Python sum of ASCII values of all characters in a string

print sum(map(ord,my_string))

This would be the easiest.


You can use an intermediate bytearray to speed things up:

>>> sum(bytearray("abcdefgh"))
804

This is not 17 times faster than the generator—it involves the creation of an intermediate bytearray and sum still has to iterate over Python integer objects—but on my machine it does speed up summing an 8-character string from 2μs to about 700ns. If a timing in this ballpark is still too inefficient for your use case, you should probably write the speed-critical parts of your application in C anyway.

If your strings are sufficiently large, and if you can use numpy, you can avoid creating temporary copies by directly referring to the string's buffer using numpy.frombuffer:

>>> import numpy as np
>>> np.frombuffer("abcdefgh", "uint8").sum()
804

For smaller strings this is slower than a temporary array because of the complexities in numpy's view creation machinery. However, for sufficiently large strings, the frombuffer approach starts to pay off, and it of course always creates less garbage. On my machine the cutoff point is string size of about 200 characters.

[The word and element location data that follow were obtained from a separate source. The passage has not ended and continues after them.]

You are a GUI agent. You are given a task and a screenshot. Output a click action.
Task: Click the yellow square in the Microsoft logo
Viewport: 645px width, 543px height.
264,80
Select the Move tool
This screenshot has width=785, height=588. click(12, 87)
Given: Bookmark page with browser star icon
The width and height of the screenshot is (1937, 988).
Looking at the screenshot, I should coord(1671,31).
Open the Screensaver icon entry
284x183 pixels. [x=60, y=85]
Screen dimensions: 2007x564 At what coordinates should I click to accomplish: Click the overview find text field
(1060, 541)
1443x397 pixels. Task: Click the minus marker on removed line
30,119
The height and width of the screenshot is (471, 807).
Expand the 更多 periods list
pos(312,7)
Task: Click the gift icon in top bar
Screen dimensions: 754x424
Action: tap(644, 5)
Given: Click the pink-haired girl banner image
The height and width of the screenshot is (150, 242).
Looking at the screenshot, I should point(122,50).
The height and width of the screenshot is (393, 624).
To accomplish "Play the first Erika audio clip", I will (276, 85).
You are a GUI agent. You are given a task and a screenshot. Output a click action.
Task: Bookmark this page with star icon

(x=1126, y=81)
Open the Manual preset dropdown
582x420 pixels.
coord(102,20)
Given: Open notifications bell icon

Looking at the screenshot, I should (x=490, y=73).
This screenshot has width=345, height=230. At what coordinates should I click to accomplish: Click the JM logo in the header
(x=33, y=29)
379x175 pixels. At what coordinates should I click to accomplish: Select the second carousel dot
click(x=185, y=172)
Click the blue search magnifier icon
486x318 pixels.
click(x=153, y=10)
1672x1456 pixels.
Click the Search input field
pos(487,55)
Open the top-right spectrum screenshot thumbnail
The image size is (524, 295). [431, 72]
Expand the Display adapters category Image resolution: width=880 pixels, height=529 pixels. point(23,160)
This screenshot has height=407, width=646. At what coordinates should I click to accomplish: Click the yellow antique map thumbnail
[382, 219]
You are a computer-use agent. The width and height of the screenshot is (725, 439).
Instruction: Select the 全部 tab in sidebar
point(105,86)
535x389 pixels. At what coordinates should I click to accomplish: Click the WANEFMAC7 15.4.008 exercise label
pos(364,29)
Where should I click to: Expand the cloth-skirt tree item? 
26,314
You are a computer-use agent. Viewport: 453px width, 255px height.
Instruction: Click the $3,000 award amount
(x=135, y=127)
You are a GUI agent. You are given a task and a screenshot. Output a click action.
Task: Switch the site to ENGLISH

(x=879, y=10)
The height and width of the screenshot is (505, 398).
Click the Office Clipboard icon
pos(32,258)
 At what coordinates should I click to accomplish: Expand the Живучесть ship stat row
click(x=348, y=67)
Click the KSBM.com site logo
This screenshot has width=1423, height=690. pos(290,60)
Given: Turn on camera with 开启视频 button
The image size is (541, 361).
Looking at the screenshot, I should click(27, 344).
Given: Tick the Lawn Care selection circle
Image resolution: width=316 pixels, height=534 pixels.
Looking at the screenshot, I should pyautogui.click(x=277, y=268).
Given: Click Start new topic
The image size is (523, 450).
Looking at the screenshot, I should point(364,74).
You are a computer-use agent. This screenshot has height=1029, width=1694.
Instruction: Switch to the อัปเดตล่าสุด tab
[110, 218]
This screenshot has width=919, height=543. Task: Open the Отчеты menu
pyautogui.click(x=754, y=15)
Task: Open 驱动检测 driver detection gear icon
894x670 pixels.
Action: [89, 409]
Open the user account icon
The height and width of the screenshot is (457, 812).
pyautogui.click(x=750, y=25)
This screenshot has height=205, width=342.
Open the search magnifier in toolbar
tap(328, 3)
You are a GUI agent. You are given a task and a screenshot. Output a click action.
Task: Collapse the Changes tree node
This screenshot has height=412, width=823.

Also, see Guido's classic essay Python Optimization Anecdote. While some of its specific techniques may by now be obsolete, the general lesson of how to think about Python optimization is still quite relevant.


You can time the different approaches with the timeit module:

$ python -m timeit -s 's = "a" * 20' 'sum(ord(ch) for ch in s)' 
100000 loops, best of 3: 3.85 usec per loop
$ python -m timeit -s 's = "a" * 20' 'sum(bytearray(s))'
1000000 loops, best of 3: 1.05 usec per loop
$ python -m timeit -s 'from numpy import frombuffer; s = "a" * 20' \
                      'frombuffer(s, "uint8").sum()' 
100000 loops, best of 3: 4.8 usec per loop

You can speed it up a bit (~40% ish, but nowhere near as fast as native C) by removing the creation of the generator...

Instead of:

sum(ord(c) for c in string)

Do:

sum(map(ord, string))

Timings:

>>> timeit.timeit(stmt="sum(map(ord, 'abcdefgh'))")
# TP: 1.5709713941578798
# JC: 1.425781011581421
>>> timeit.timeit(stmt="sum(ord(c) for c in 'abcdefgh')")
# TP: 1.7807035140629637
# JC: 1.9981679916381836